**OBJETIVO**
Reescribe como tabla Markdown las líneas de los registros: empieza en la línea que contiene "Where should I" y termina después de la que contiene "pos(1201,401)". Usa las columnas "Fila", con el número de fila, y "Línea", con el texto, y omite las líneas en blanco.

**EXTRACTO DE REGISTROS**
• • • •
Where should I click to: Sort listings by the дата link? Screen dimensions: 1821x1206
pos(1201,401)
• • • •
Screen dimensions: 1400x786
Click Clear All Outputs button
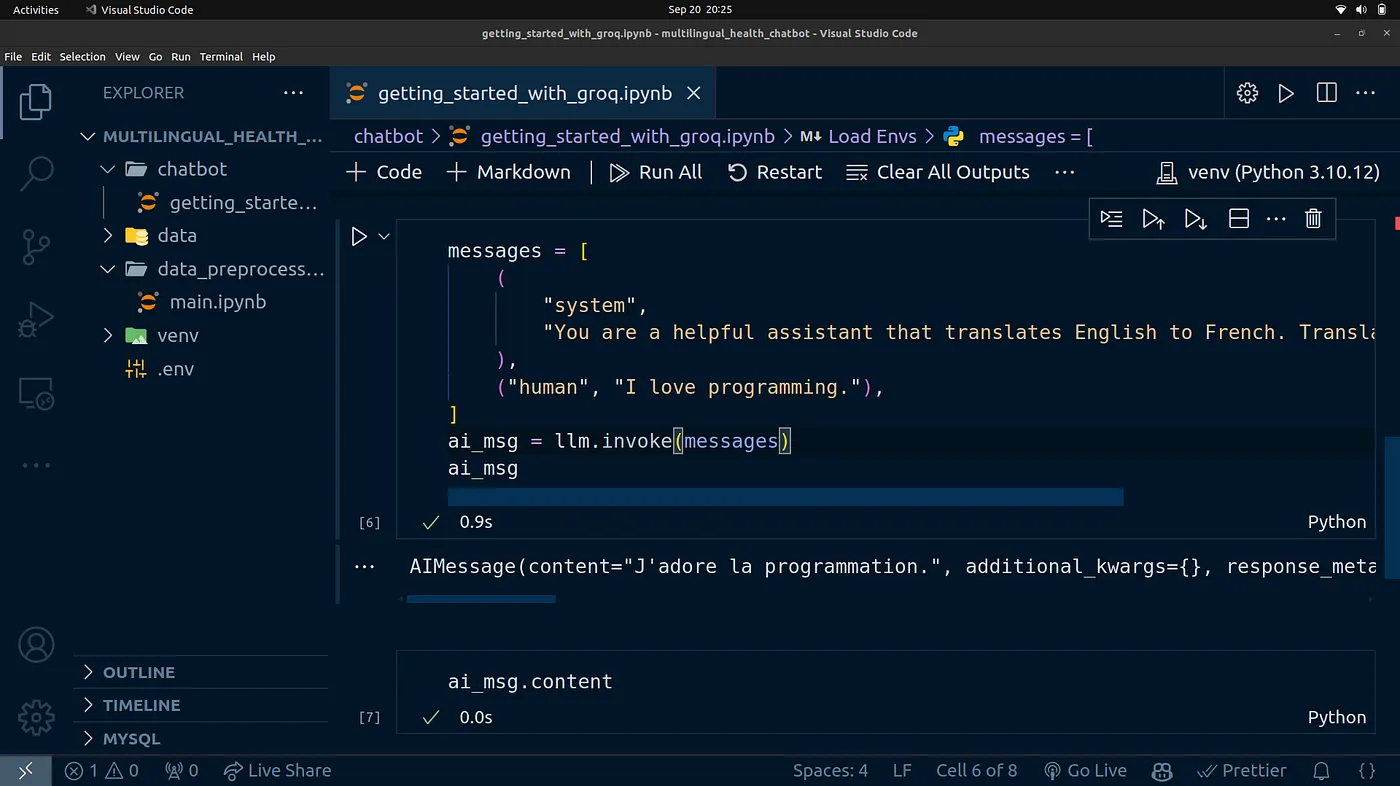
• • • •
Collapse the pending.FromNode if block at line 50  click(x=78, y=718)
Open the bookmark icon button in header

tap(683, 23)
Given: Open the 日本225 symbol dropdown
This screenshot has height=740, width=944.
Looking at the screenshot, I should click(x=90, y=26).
• • • •
**LA SOLUCIÓN**
| Fila | Línea |
|---|---|
| 1 | Where should I click to: Sort listings by the дата link? Screen dimensions: 1821x1206 |
| 2 | pos(1201,401) |